Nothing in the records that follow should differ once you have copied them out.

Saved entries

-*-*-

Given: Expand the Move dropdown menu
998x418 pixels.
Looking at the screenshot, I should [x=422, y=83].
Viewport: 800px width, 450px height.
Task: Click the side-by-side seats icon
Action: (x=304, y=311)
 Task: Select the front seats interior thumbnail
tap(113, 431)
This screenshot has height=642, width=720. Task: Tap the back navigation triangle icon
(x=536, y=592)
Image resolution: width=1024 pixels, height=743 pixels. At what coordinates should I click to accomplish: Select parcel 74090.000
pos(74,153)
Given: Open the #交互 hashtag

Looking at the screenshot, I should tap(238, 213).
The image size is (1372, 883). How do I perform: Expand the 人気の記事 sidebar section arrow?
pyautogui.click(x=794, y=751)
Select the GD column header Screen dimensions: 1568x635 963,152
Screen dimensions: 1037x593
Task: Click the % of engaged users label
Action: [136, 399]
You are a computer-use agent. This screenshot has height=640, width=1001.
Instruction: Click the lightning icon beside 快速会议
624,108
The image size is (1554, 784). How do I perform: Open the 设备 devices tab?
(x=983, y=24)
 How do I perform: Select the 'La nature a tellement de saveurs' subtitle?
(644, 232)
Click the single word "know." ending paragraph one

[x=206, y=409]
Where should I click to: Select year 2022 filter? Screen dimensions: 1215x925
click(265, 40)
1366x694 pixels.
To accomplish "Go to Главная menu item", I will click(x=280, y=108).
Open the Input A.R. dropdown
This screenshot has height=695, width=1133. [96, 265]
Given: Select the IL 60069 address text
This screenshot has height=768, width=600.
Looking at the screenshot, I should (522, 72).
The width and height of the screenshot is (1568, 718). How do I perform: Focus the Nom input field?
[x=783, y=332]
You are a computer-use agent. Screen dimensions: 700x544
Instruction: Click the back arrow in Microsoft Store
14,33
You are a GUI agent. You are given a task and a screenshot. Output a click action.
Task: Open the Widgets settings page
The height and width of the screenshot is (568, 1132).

-*-*-

# ANSWER TO THIS TASK
Given: Expand the Move dropdown menu
998x418 pixels.
Looking at the screenshot, I should [x=422, y=83].
Viewport: 800px width, 450px height.
Task: Click the side-by-side seats icon
Action: (x=304, y=311)
 Task: Select the front seats interior thumbnail
tap(113, 431)
This screenshot has height=642, width=720. Task: Tap the back navigation triangle icon
(x=536, y=592)
Image resolution: width=1024 pixels, height=743 pixels. At what coordinates should I click to accomplish: Select parcel 74090.000
pos(74,153)
Given: Open the #交互 hashtag

Looking at the screenshot, I should tap(238, 213).
The image size is (1372, 883). How do I perform: Expand the 人気の記事 sidebar section arrow?
pyautogui.click(x=794, y=751)
Select the GD column header Screen dimensions: 1568x635 963,152
Screen dimensions: 1037x593
Task: Click the % of engaged users label
Action: [136, 399]
You are a computer-use agent. This screenshot has height=640, width=1001.
Instruction: Click the lightning icon beside 快速会议
624,108
The image size is (1554, 784). How do I perform: Open the 设备 devices tab?
(x=983, y=24)
 How do I perform: Select the 'La nature a tellement de saveurs' subtitle?
(644, 232)
Click the single word "know." ending paragraph one

[x=206, y=409]
Where should I click to: Select year 2022 filter? Screen dimensions: 1215x925
click(265, 40)
1366x694 pixels.
To accomplish "Go to Главная menu item", I will click(x=280, y=108).
Open the Input A.R. dropdown
This screenshot has height=695, width=1133. [96, 265]
Given: Select the IL 60069 address text
This screenshot has height=768, width=600.
Looking at the screenshot, I should (522, 72).
The width and height of the screenshot is (1568, 718). How do I perform: Focus the Nom input field?
[x=783, y=332]
You are a computer-use agent. Screen dimensions: 700x544
Instruction: Click the back arrow in Microsoft Store
14,33
You are a GUI agent. You are given a task and a screenshot. Output a click action.
Task: Open the Widgets settings page
The height and width of the screenshot is (568, 1132).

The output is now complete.